- [Recorded data]:
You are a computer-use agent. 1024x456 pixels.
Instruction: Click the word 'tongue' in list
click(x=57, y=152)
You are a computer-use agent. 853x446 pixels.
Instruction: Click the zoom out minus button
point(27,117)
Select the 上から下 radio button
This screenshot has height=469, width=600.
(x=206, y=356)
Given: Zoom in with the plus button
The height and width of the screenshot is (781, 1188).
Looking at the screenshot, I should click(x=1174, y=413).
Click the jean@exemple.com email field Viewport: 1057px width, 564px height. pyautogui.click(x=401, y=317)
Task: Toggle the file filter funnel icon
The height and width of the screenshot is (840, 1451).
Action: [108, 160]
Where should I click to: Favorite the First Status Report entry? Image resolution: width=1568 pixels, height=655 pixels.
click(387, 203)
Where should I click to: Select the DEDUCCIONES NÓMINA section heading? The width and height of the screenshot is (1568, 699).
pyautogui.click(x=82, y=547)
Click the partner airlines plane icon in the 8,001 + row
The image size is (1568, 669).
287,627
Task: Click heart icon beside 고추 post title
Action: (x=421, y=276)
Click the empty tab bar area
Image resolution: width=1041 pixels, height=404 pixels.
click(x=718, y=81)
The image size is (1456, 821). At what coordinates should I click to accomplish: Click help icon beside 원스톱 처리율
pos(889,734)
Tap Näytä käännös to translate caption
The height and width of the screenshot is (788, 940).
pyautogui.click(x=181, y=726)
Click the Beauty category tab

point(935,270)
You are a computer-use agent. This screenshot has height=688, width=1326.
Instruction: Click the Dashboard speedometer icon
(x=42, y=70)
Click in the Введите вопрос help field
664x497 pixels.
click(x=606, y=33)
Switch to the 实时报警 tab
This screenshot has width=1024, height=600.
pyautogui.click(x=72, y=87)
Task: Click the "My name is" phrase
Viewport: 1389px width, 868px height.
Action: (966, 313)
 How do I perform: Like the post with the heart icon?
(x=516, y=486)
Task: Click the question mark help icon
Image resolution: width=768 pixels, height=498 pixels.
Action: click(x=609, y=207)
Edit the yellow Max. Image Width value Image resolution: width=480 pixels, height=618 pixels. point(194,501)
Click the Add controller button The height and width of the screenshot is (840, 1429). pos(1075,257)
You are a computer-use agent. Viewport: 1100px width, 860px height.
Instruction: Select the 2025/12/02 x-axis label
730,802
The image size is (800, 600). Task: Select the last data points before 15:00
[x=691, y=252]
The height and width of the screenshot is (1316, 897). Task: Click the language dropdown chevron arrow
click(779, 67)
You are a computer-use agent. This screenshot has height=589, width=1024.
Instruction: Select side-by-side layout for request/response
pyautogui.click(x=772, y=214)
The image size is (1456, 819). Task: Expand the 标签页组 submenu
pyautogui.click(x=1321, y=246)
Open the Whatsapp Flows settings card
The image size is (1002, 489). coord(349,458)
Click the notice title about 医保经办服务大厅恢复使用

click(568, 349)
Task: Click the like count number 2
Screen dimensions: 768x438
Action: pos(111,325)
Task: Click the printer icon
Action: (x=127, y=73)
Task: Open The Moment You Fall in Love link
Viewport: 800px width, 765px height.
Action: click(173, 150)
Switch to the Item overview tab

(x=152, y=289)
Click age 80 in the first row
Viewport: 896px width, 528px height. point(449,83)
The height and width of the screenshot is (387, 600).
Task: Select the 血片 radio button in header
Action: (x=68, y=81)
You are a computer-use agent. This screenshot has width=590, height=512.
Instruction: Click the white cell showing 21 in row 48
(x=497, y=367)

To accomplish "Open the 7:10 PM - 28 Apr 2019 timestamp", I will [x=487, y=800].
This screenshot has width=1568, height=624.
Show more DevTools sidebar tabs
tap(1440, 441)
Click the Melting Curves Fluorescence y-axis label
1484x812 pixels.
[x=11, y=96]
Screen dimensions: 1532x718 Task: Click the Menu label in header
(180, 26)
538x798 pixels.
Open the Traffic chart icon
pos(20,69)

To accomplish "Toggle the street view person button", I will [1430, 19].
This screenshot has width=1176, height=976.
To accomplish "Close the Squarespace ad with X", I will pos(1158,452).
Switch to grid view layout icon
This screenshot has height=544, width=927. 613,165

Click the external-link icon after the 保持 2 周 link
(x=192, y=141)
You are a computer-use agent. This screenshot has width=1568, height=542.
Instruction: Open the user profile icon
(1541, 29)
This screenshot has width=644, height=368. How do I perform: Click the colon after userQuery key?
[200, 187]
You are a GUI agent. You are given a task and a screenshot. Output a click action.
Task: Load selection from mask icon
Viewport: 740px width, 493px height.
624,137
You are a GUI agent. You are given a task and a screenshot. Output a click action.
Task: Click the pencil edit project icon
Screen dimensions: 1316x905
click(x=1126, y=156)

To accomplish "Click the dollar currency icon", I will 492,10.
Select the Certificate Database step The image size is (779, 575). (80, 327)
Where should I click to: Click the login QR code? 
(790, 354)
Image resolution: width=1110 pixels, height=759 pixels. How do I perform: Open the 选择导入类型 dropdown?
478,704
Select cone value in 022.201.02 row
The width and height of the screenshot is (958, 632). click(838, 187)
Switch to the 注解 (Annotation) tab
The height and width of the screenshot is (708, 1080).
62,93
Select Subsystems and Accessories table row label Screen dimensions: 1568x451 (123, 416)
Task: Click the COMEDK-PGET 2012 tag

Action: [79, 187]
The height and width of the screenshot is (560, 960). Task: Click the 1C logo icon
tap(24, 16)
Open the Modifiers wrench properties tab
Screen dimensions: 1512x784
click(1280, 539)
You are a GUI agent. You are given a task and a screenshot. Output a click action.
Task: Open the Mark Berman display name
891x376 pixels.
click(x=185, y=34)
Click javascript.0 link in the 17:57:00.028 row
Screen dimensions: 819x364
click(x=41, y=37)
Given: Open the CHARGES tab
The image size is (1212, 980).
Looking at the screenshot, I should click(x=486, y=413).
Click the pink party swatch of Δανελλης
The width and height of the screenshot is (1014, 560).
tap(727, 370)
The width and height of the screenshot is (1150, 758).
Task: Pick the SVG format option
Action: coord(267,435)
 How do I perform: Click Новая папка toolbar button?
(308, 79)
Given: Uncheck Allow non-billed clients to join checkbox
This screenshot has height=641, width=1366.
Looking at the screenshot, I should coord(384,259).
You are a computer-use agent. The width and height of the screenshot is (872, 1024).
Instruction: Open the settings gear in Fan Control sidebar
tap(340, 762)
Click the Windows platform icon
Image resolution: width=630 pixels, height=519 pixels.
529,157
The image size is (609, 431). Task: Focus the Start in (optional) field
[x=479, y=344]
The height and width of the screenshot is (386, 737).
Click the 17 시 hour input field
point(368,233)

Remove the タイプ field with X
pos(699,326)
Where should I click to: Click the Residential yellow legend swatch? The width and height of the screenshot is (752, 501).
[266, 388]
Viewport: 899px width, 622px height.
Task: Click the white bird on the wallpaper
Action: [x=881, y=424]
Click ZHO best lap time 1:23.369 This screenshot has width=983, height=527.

- [Problem statement]: Reproduce each line from the listing above that includes the word "Toggle".

- [Answer section]:
Task: Toggle the file filter funnel icon
To accomplish "Toggle the street view person button", I will [1430, 19].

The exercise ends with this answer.